### Task input
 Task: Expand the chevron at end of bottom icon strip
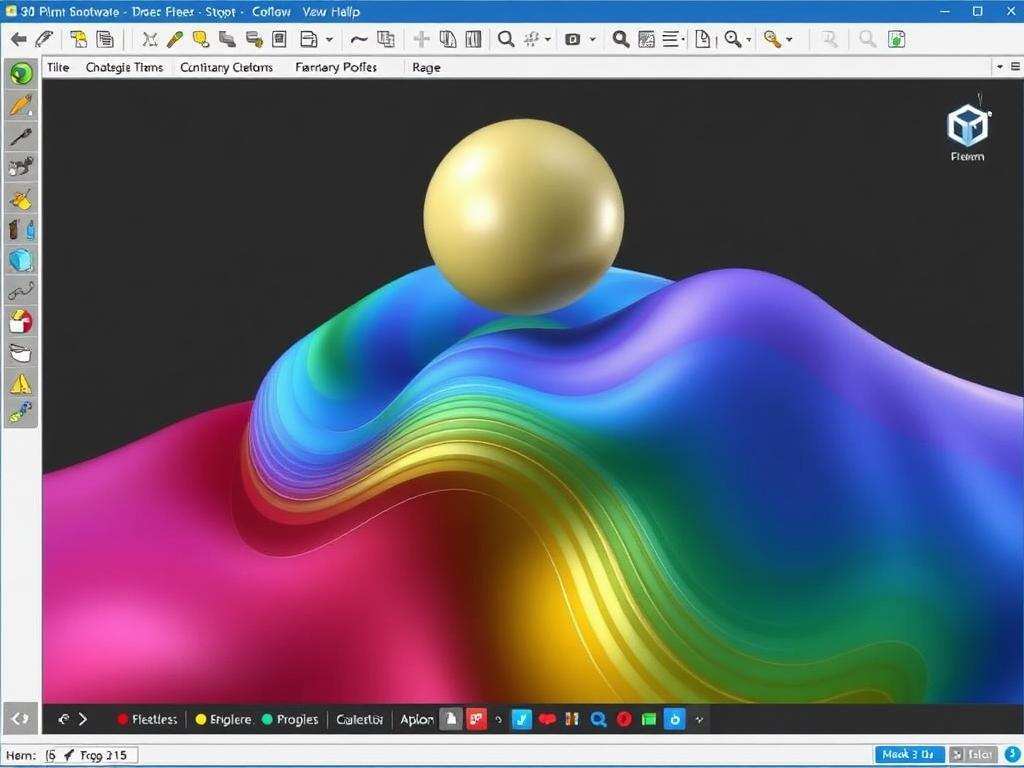[x=699, y=719]
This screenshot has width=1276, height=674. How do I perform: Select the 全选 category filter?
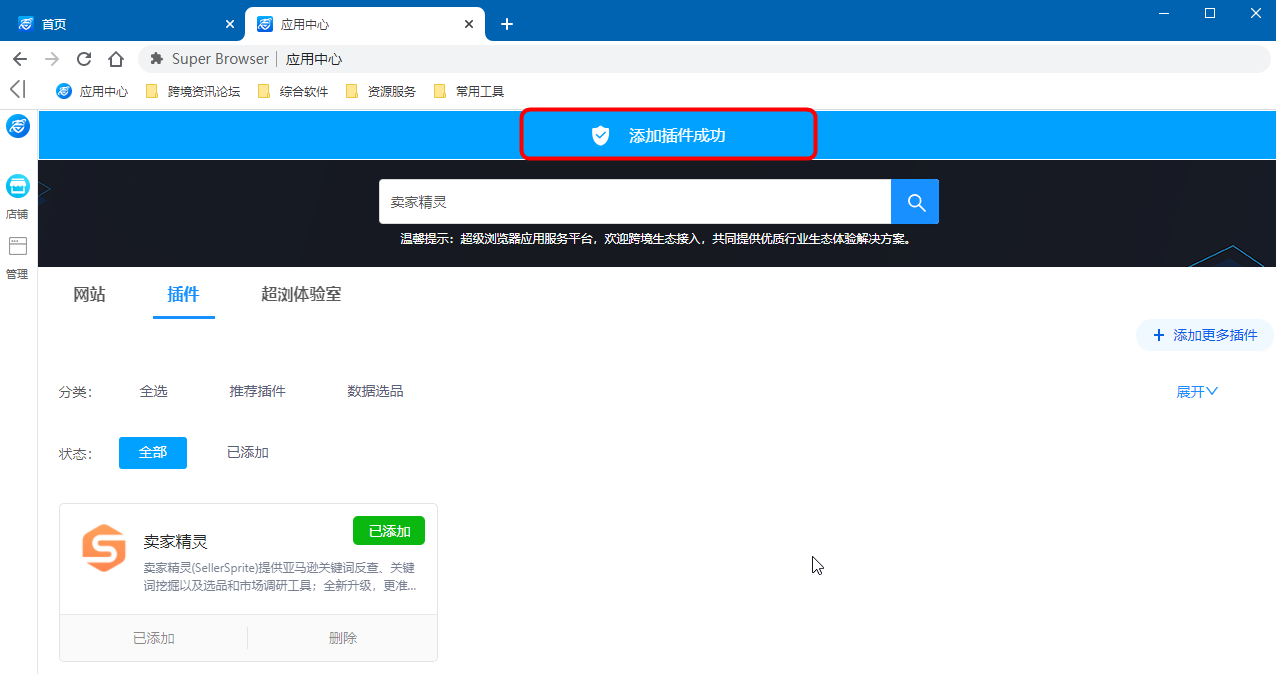(x=153, y=391)
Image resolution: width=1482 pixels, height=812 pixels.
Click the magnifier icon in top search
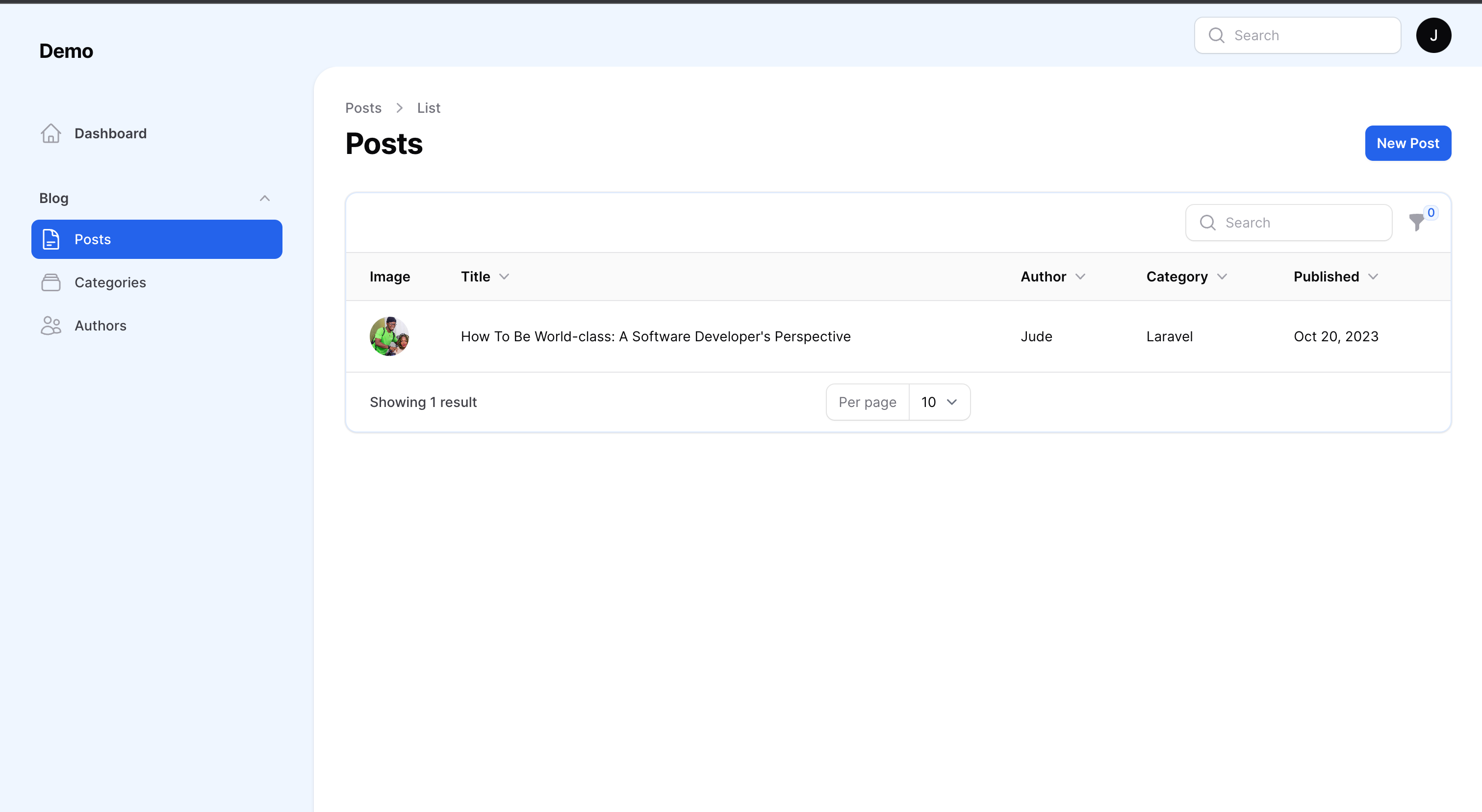point(1216,35)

### Goal of the exercise
Only one thing is required: an exact printout of the lines from the line containing "This screenshot has" through the last line of the records, pictures excluded.

### Reply
This screenshot has width=1276, height=674. How do I perform: Select the 全选 category filter?
(x=153, y=391)
Image resolution: width=1482 pixels, height=812 pixels.
Click the magnifier icon in top search
point(1216,35)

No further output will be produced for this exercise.